Extend the opinion piece below about the Kwara police detaining a goat as an armed robbery suspect, continuing from its final sentence.

◆ Document excerpt ◆
..........
The vigilante men, who in many parts of the country now help to secure life and property, due to the inefficiency of the police, gave the robbers the chase. One of them escaped. The other one rested his back on the wall, and turned into a goat. The local vigilante refused to be outwitted. They promptly arrested the goat (in a bold display of citizen action) and took him(?) to a police station, where the goat was dutifully arrested and detained. The goat has since been paraded before the press, apparently to show how efficient the Kwara Police Command is, and in the words of the State Police PRO, Mr Tunde Mohammed, the goat, ram or sheep (there is an identity crisis here) will not be left off the hook until investigations have been concluded.

 

If anybody is wondering what is going on here, I urge that person to consider also a similar story that broke a week earlier in the Isokoko area of Agege, Lagos. This other story was also so important, it made the front page of the PM News. It is the story of an Okada, motorcycle passenger who after using the helmet that was provided by the motorcyclist suddenly turned into a tuber of yam. Persons who claimed to have witnessed the miraculous transformation raised an alarm and called in the police. The motorcyclist and the tuber of yam were arrested. Both okada rider and yam tuber are currently being detained at the Isokoko Police Station in Agege, Lagos. The reduction of the Nigerian Police Force to a level where its officials now arrest and detain goats and tubers of yam as criminal suspects is disturbing indeed. It is a strange development in Nigeria’s criminal justice administration system. We have before us a major issue of law and its interpretation. And it is something that should interest our legal experts.

 

Where is the goat that is now in the custody of the Kwara State Police Command being kept? Behind the counter? in the cell? or in the yard? Will it share the same cell with similar criminals? And how did the Investigating officer take the goat’s statement? In Nigerian law, every one on trial is entitled to fair hearing. Is the Kwara Police Command planning to grant the goat bail? What is the goat being charged for? Attempted theft? Disruption of public peace? Or what? Whatever offence this goat may have committed is bailable. If it is still being kept as at the time of this writing, I insist that the Kwara state Police Command is guilty of a violation of the goat’s rights as a citizen of the Federal Republic of Nigeria. The law is that anyone who is arrested should be charged to court within 48 hours, the offence that has been committed should be read to that person in a language that he or she understands, and the person should be allowed to have access to a lawyer of his or her own choice.

 

Where then, are our human rights and constitutional lawyers? Gani Fawehinmi, Festus Keyamo, Olisa Agbakoba, Femi Falana, Bamidele Aturu, Jiti Ogunye, Mike Ozekhome, Ebun Olu-Adegboruwa… there is some work for you please in Ilorin. A citizen of the Federal Republic is being detained beyond 48 hours by the Kwara State Police Command. He is also being denied bail. His offence has not been communicated to him in a language that he understands. And yet, the Nigerian Police have been parading him on television and maligning his character Yes, he is a goat. But if the police consider him a legal entity worthy of arrest, as a criminal suspect, a hardened armed robber for that matter, then certainly, he deserves to be treated according to the law. The Yar’Adua administration says it is committed to the rule of law. The matter armed robbery suspect turned goat in Ilorin provides a test case for this.
..........
◆ Data section ◆

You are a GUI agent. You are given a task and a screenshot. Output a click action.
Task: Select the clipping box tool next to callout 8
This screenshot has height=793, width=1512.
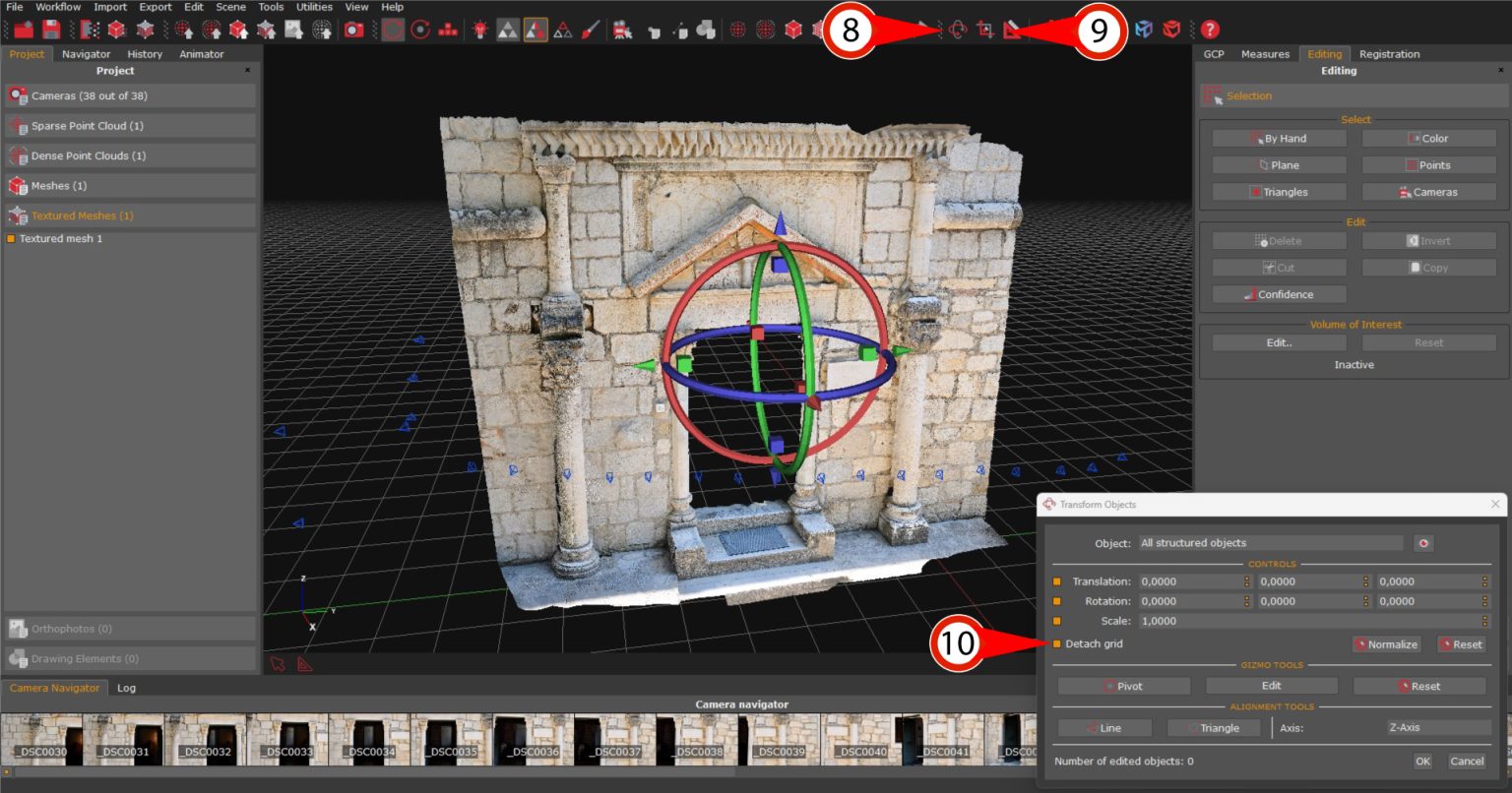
..........
◆ Output of the exercise ◆
And when you gentlemen of the law, great officers in the temple of justice are through with the Ilorin case, please do not forget to go to the Isokoko police station in Agege, Lagos where a tuber of yam, that was once allegedly a human being is also being detained as useful evidence in a similar case. Both cases should be pursued all the way to the court of law. We need to know, and their Lordships should provide the necessary education in this regard, whether a goat and a tuber of yam, although previously said to be human beings can be put in the dock in a court of law in Nigeria. And to ensure fair hearing, what language would a goat or a tuber of yam speak before the court? Would there be interpreters in court to translate the goat-speak during cross-examination? And will farmers be invited to differentiate between a normal tuber of yam and a human being that turned into a goat? I plead that this is a matter of urgent national importance. And a great test for jurisprudence.

 

It has been said to my hearing that the Criminal Code forbids sorcery, and witchcraft, and that such unscientific occurrences as a human being turning into a goat or a tuber of yam, and the police arresting a goat and parading it as a criminal suspect is unknown to Nigerian law. It was a goat that was taken to the Ilorin police station and a yam to the Isokoko police station in Lagos and the police men on duty believed those who brought the reports, so much, that they quickly took action against the goat and the yam. These are law enforcement officers at work. I don’t want to condemn any police man. I believe that the courts should be allowed to pronounce n this matter once and for all.

 

Two years ago, one woman was said to have turned from a bird into a human being somewhere in Lagos and she was lynched to death. Before then, one boy called Samuel was burnt alive on the streets of Lagos, after he had been accused of witchcraft. Soldiers and policemen watched the execution and joined the mob in the act. Television stations recorded it all and played the footage later in the day. In Akwa Ibom, most recently, many children were accused of witchcraft and they were tortured , killed, burnt alive and so on. The belief in the supernatural, indeed in metaphysical possibilities is so rife in our land.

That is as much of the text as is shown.